* TASK BRIEF *
Working from the listing below, pick each line containing the word "computer" and copy it.

* DATA RECORDS *
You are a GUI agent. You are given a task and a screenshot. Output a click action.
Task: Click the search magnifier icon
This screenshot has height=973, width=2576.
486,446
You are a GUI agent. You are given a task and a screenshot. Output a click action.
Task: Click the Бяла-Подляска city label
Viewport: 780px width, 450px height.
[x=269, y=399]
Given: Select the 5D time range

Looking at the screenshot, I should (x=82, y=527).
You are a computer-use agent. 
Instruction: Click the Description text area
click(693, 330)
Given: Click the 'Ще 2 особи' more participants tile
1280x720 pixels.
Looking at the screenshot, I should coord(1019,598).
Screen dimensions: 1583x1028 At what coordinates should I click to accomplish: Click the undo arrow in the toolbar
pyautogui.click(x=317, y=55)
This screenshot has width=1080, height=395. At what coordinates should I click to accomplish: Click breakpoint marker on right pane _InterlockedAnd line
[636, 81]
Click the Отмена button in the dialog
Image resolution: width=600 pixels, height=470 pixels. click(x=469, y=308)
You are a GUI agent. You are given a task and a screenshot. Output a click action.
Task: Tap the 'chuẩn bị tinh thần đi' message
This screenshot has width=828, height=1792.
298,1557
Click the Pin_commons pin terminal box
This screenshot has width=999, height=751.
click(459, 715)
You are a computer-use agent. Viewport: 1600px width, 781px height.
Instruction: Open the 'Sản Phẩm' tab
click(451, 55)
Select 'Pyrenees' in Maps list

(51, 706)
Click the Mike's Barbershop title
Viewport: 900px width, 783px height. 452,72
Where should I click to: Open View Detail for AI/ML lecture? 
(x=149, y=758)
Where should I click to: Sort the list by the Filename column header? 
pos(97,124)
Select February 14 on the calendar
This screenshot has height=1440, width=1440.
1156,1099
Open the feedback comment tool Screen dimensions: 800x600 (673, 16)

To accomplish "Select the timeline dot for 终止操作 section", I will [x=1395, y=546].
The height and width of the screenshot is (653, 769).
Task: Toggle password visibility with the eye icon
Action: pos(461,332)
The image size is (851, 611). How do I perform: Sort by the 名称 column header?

* RESPONSE FOR THIS EXERCISE *
You are a computer-use agent. 
You are a computer-use agent. Viewport: 1600px width, 781px height.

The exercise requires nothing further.